TVRINews, Papua Pegunungan
Prajurit Komando Operasi (Koops) TNI Habema berhasil menembus medan ekstrem di Distrik Ugimba, Papua Pegunungan, dan mengibarkan bendera Merah Putih dalam Upacara Peringatan HUT ke-81 Kemerdekaan Republik Indonesia, Senin, 17 Agustus 2026.
Aksi ini menjadi peristiwa bersejarah karena bendera Merah Putih akhirnya kembali berkibar di wilayah tersebut setelah kurang lebih 15 tahun mengalami keterbatasan akses dan kehadiran unsur pemerintah maupun aparat keamanan.
Letak geografis yang terisolasi, suhu ekstrem yang mencapai 5 derajat Celsius, serta dinamika keamanan akibat aktivitas kelompok bersenjata menjadi tantangan utama prajurit dalam membuka kembali akses kehadiran negara di wilayah tersebut.
Pangkoops TNI Habema menegaskan bahwa operasi penembusan medan berat Ugimba merupakan bentuk komitmen TNI dalam menjaga kedaulatan NKRI dan memberikan rasa aman bagi masyarakat terpencil.
"Medan berat, keterbatasan akses, dan kondisi alam yang ekstrem bukan menjadi penghalang bagi prajurit TNI dalam melaksanakan tugas.
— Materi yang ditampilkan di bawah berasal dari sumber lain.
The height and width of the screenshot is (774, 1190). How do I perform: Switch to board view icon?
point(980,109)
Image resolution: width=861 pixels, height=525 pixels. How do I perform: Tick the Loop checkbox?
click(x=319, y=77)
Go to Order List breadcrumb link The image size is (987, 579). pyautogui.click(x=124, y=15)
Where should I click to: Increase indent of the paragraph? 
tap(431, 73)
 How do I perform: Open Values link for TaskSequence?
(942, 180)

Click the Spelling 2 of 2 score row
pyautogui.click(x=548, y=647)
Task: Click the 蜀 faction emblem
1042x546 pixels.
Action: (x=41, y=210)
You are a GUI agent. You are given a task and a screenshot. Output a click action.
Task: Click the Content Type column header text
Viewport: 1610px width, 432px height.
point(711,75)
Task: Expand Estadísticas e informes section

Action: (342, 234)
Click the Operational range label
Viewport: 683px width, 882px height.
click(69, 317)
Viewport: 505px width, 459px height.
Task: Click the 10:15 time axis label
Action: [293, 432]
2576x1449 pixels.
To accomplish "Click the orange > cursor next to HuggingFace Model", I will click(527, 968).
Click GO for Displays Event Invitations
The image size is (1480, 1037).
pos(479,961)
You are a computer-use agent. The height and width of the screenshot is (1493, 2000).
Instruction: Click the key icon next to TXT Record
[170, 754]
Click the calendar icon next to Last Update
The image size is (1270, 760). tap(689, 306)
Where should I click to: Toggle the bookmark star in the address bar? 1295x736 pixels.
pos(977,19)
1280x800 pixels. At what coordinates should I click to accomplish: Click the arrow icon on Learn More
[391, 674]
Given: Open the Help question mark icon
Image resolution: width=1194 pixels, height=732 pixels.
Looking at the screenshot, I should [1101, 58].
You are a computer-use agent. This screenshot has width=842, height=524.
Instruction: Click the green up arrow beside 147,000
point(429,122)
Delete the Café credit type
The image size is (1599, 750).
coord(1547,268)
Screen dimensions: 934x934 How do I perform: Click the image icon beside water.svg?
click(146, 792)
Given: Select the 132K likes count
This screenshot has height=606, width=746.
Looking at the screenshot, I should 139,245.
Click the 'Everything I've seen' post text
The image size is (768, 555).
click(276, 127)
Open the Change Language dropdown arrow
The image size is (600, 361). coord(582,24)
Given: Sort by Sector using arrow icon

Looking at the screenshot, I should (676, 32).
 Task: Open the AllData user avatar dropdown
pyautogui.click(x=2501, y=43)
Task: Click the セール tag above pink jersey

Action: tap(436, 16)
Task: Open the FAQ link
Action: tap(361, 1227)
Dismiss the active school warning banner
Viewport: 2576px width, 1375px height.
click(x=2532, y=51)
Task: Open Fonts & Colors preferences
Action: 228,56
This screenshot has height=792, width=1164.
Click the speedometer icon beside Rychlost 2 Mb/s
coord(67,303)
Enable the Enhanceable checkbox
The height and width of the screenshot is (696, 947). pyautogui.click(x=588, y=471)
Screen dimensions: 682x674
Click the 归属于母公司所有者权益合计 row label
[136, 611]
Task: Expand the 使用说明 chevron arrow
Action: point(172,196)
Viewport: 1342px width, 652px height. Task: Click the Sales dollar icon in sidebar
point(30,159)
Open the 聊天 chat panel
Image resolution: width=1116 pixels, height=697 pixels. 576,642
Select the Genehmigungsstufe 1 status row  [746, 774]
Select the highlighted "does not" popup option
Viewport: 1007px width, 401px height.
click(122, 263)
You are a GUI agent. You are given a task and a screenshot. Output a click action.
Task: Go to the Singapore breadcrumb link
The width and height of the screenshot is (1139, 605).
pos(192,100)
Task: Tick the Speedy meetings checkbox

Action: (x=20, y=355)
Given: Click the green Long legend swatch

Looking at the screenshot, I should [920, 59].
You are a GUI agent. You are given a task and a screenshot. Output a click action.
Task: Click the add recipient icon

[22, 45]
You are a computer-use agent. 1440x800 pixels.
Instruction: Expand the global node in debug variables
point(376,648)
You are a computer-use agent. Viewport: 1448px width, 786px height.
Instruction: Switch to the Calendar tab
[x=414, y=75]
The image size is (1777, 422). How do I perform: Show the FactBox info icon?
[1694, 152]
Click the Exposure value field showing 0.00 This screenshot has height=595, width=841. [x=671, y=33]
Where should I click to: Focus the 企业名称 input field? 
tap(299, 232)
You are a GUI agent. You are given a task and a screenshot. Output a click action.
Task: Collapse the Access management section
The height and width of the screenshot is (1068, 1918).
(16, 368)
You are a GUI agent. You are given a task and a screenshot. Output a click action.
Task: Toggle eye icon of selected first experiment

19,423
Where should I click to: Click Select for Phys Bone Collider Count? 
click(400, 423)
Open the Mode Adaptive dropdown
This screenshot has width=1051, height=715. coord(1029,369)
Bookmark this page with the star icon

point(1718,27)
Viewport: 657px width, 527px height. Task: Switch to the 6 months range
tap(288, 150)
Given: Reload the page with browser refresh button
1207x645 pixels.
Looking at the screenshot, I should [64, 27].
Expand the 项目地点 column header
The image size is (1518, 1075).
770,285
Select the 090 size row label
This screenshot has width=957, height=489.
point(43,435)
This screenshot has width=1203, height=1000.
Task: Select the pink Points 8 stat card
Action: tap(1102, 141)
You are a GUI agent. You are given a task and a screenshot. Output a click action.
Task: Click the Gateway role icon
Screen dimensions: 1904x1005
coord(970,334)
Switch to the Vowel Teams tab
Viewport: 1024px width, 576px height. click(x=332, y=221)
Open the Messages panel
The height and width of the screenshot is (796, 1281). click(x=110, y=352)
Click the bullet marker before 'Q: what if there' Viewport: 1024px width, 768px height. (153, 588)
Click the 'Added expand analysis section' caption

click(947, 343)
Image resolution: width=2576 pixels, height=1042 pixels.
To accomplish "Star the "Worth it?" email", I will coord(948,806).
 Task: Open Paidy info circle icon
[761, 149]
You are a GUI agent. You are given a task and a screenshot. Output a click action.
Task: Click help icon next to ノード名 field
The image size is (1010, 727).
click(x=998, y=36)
Setiap langkah yang dilakukan merupakan bagian dari pengabdian untuk menjaga keamanan wilayah dan memastikan Merah Putih tetap berkibar di seluruh penjuru negeri," tegas Pangkoops TNI Habema.
Kehadiran prajurit TNI di Distrik Ugimba disambut baik oleh masyarakat setempat. Selain melakukan pengamanan wilayah, pergerakan pasukan ini bertujuan membuka kembali ruang interaksi antara masyarakat dan unsur negara yang selama bertahun-tahun terputus akibat keterisolasian wilayah.
Melalui pendekatan dialogis selama perjalanan patroli, prajurit mendengarkan berbagai kebutuhan masyarakat sekaligus memantau stabilitas keamanan agar aktivitas sosial dapat berjalan normal kembali.
Dalam kerangka Papua Jalan Damai, operasi pengamanan yang dijalankan tidak hanya berfokus pada aspek stabilitas keamanan semata, melainkan menjadi fondasi dasar bagi keberlanjutan kehidupan masyarakat.
Berkibarnya Sang Merah Putih di kaki Gunung Carstensz tersebut menandai terbukanya ruang bagi masyarakat Ugimba untuk kembali beraktivitas, menjalankan adat istiadat, serta mendapatkan akses pelayanan publik dan pembangunan ekonomi secara berkelanjutan.